La vocación dictatorial de Trump se ha expresado con mayor contundencia tras la entrada ilegal en territorio venezolano y apresar al jefe de Estado de ese país Nicolás Maduro y su esposa Cilia Flores.
Tras este acontecimiento en momentos que se habla de la época del derecho constitucional, el cual incluye el derecho internacional, Trump ha anunciado su pretensión de convertir a Venezuela en una nueva colonia del imperio norteamericano.
El gobernante de los Estados Unidos ha adelantado que busca manejar la riqueza petrolera de Venezuela, una de las principales del mundo.
Pero la violación de Trump llega todavía más lejos al advertir a los demás países latinoamericanos a verse en el espejo de Venezuela.
Tromp hizo una alusión directa contra el presidente de Colombia, Gustavo Petro, quien dice podría correr la misma suerte de Maduro.
Anteriormente lo hizo con Brasil a propósito de la condena por conspiración del expresidente Bolsonoro.
Pero de igual modo se ha comportado con Honduras, donde en sus recientes elecciones presidenciales auspició uno de los candidatos y presionó con advertencias de actuar duramente contra los que estén en contra de sus designios.
Al fin impuso su voluntad, sin que haya reacción fuerte de rechazo a la vocación imperial del presidente de Estados Unidos.
No sé entiende por qué los países latinoamericanos no se unen en un bloque para rechazar la política de dominación y dictatorial de Donald Trump.

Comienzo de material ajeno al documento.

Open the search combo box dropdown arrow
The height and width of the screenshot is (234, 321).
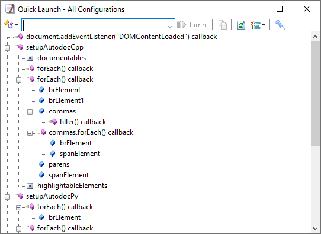click(170, 27)
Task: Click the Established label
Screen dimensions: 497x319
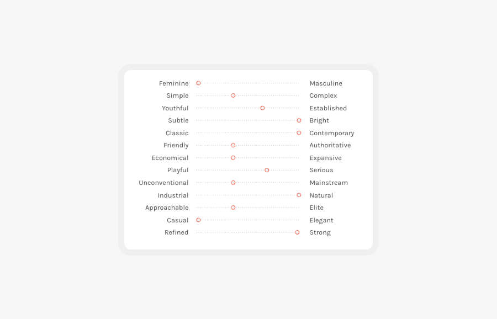Action: [x=328, y=108]
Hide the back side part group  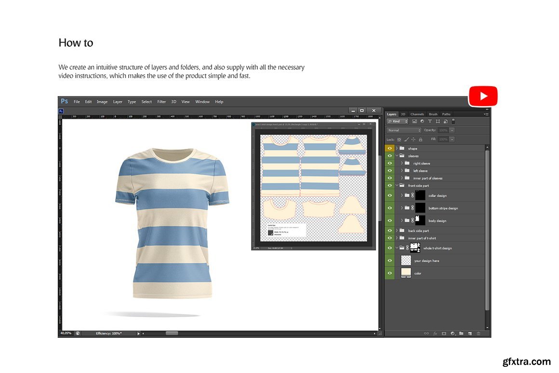tap(390, 231)
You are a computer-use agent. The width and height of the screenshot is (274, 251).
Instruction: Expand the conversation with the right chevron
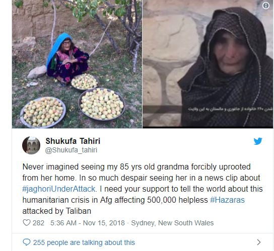click(259, 242)
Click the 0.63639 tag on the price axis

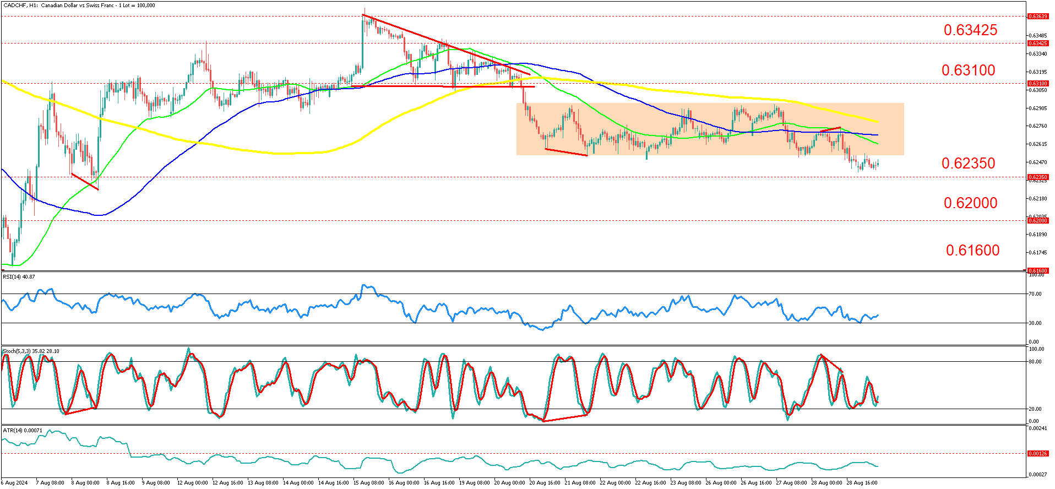coord(1037,17)
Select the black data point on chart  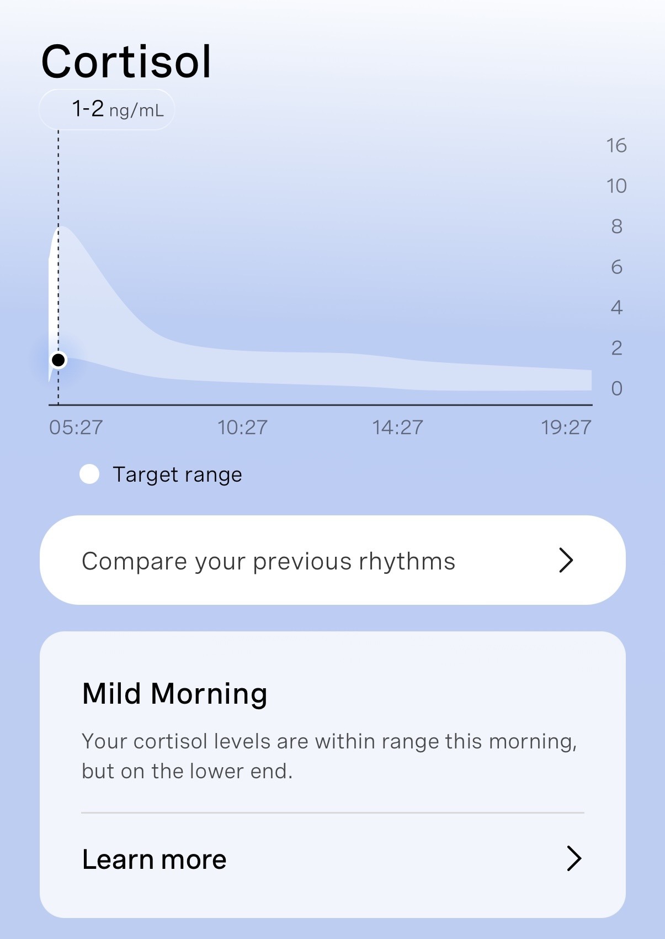58,360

Incluso en el rechazo a la violación del derecho internacional por parte de los Estados Unidos pueden incluirse los países de la Unión Europea, que son permanentemente asediados y amenazados de imponerles aranceles y otros castigos como parte de la vocación dictatorial del mandatario norteamericano.
El chantaje de los Estados Unidos incluye también el otorgamiento de visados para ingresar al territorio de la potencia del norte.
La conducta de Trump es como si su administración haya borrado del mapa la supuesta clase gobernante que existe allí.
El problema se torna tan grave que la violación de derechos no solo se produce en Estados Unidos, sino en todo el mundo que parece haber retornado el derecho constitucional clásico, que fue sustituido por el derecho constitucional moderno en que los Estados grandes aplastan a los pequeños.
La época Trump prácticamente ha borrado el legado establecido por Estados Unidos a través del derecho constitucional difuso y sobre el equilibrio de los poderes.
Lo sorprendente de la era Tromp es que hasta la Suprema Corte de Justicia de los Estados Unidos luce sometida a una cierta tolerancia del jefe de Estado de la potencia del norte.
Si la mayoría de los países no reaccionan a la política represiva y de dominación de Trump difícilmente pueda sobrevivir el sistema democrático, lo que puede crear serias tensiones y confrontaciones sociales y políticas en todo el planeta.